• [GIVEN ENTRIES]:
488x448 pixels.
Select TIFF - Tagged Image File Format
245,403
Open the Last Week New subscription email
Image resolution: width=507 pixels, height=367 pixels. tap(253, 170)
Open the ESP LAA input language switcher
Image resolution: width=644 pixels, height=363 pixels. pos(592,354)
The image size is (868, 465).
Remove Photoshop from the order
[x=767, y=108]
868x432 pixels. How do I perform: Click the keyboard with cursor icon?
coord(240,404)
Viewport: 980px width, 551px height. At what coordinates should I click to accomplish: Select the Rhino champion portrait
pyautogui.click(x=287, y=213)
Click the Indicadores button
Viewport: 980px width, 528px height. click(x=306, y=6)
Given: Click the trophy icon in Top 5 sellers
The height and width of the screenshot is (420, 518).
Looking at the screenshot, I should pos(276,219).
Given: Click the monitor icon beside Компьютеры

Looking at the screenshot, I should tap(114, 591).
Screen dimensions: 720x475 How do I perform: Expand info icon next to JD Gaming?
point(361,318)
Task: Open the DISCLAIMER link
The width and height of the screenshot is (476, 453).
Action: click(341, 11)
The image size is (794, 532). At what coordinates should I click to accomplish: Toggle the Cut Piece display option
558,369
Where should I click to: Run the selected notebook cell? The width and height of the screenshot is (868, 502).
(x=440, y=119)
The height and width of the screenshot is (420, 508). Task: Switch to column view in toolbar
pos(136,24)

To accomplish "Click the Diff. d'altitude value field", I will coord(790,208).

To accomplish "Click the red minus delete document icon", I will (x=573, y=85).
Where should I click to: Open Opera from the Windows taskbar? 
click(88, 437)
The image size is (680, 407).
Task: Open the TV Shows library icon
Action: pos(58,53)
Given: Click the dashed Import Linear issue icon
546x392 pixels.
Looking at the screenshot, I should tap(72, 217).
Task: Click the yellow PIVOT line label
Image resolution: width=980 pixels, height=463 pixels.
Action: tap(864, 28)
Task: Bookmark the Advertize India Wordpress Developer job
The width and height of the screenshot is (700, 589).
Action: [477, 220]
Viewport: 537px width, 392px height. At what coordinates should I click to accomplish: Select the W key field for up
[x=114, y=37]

• [TASK GOAL]:
Write out the whole listing exactly as it stands.

• [EXERCISE ANSWER]:
488x448 pixels.
Select TIFF - Tagged Image File Format
245,403
Open the Last Week New subscription email
Image resolution: width=507 pixels, height=367 pixels. tap(253, 170)
Open the ESP LAA input language switcher
Image resolution: width=644 pixels, height=363 pixels. pos(592,354)
The image size is (868, 465).
Remove Photoshop from the order
[x=767, y=108]
868x432 pixels. How do I perform: Click the keyboard with cursor icon?
coord(240,404)
Viewport: 980px width, 551px height. At what coordinates should I click to accomplish: Select the Rhino champion portrait
pyautogui.click(x=287, y=213)
Click the Indicadores button
Viewport: 980px width, 528px height. click(x=306, y=6)
Given: Click the trophy icon in Top 5 sellers
The height and width of the screenshot is (420, 518).
Looking at the screenshot, I should pos(276,219).
Given: Click the monitor icon beside Компьютеры

Looking at the screenshot, I should tap(114, 591).
Screen dimensions: 720x475 How do I perform: Expand info icon next to JD Gaming?
point(361,318)
Task: Open the DISCLAIMER link
The width and height of the screenshot is (476, 453).
Action: click(341, 11)
The image size is (794, 532). At what coordinates should I click to accomplish: Toggle the Cut Piece display option
558,369
Where should I click to: Run the selected notebook cell? The width and height of the screenshot is (868, 502).
(x=440, y=119)
The height and width of the screenshot is (420, 508). Task: Switch to column view in toolbar
pos(136,24)

To accomplish "Click the Diff. d'altitude value field", I will coord(790,208).

To accomplish "Click the red minus delete document icon", I will (x=573, y=85).
Where should I click to: Open Opera from the Windows taskbar? 
click(88, 437)
The image size is (680, 407).
Task: Open the TV Shows library icon
Action: pos(58,53)
Given: Click the dashed Import Linear issue icon
546x392 pixels.
Looking at the screenshot, I should tap(72, 217).
Task: Click the yellow PIVOT line label
Image resolution: width=980 pixels, height=463 pixels.
Action: tap(864, 28)
Task: Bookmark the Advertize India Wordpress Developer job
The width and height of the screenshot is (700, 589).
Action: [477, 220]
Viewport: 537px width, 392px height. At what coordinates should I click to accomplish: Select the W key field for up
[x=114, y=37]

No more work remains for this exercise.